Being now about to leave the shores of California, I wished to
signalize the event by some deed of high emprise, or, in the words
of the great captain, finish the campaign by a clap of thunder. My
acquaintance in the city were constantly making fortunes by lucky
speculations, and I saw no reason why I should not follow their
example. Opportunities were not wanting--nearly every other building
in San Francisco was occupied as a commission and auction store, where
the most incredible bargains were offered every day and every hour.
I entered one of the largest of these establishments just as the
auctioneer was bidding off some kind of under garment; and as he
whirled them dexterously around, I observed that they had sleeves,
and asked to know no more. Here was the opportunity for which I had
panted. I pressed forward among the bidders, and the next moment, such
was the rapidity of my conclusion and the prompt energy of my action,
I found myself the happy owner of eight dozen ladies' undershirts.

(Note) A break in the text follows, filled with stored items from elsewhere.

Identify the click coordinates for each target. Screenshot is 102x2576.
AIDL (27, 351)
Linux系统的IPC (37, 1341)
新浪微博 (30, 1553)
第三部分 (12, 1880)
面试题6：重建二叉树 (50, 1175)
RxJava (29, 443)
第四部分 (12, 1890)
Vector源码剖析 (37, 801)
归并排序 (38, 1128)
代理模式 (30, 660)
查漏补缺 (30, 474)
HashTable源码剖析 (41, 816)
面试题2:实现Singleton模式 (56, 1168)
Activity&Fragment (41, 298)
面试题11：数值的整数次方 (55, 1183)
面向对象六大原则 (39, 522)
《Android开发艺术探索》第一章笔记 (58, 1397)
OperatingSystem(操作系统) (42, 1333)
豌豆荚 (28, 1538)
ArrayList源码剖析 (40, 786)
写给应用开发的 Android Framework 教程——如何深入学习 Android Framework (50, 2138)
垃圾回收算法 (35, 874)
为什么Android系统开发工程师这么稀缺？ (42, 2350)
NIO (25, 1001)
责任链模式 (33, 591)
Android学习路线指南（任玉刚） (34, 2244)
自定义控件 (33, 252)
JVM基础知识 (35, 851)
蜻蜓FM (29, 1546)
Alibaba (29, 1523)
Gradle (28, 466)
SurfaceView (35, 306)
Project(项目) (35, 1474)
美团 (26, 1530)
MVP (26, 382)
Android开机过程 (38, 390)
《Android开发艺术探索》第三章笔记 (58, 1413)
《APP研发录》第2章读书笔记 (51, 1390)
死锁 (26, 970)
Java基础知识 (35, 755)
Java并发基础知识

"What name?" says the auctioneer. "Mr. Cash." "Please step into the
back part of the store, Mr. Cash, and receive your goods." While
I stood, like Atlas or Teneriffe, unremoved, and the whole crowd
of wondering bidders stared at me as who should say, "What under
the canopy do _you_ want of eight dozen ladies' undershirts?" St.
John, who had hitherto stood a silent and bewildered spectator of
the scene, the suddenness of the whole proceeding having given him
no time to interfere, now recovered from his torpor, and taking me
all unresisting by the arm he quietly led me to the back of the
shop, and then, making a skilful detour round a counter, out into
the street, where we never once stopped to look behind us till we
had left the danger far behind, and I was able to thank St. John for
my deliverance. When in answer to his very natural inquiries I gave
him an explanation of what he had just witnessed, though he highly
approved of my design, that is of making a fortune, he thought the
manner in which I set about the execution of it hardly justified any
very sanguine notions of success, and discouraged me to that degree
that I had no heart for any farther experiment; and thus ended my
first and last speculation. I have been since inclined to regret
this result when I have considered that Wellington was defeated in
his first battle, and that Frederick the Great even fled from the
field; and in the same manner I, though my first essay terminated so
disastrously, might have come in time to be the greatest merchant
since Jacob Astor. But whatever business talent I possessed was then
and there crushed in the bud--I have ever since shrunk from the
sight of an auctioneer as a thief from the sight of an officer, and
the merest glimpse of a lady's undershirt is enough to disturb my equanimity for a whole day--while I regard the mention of such an article in my hearing as an offence beyond the reach of forgiveness.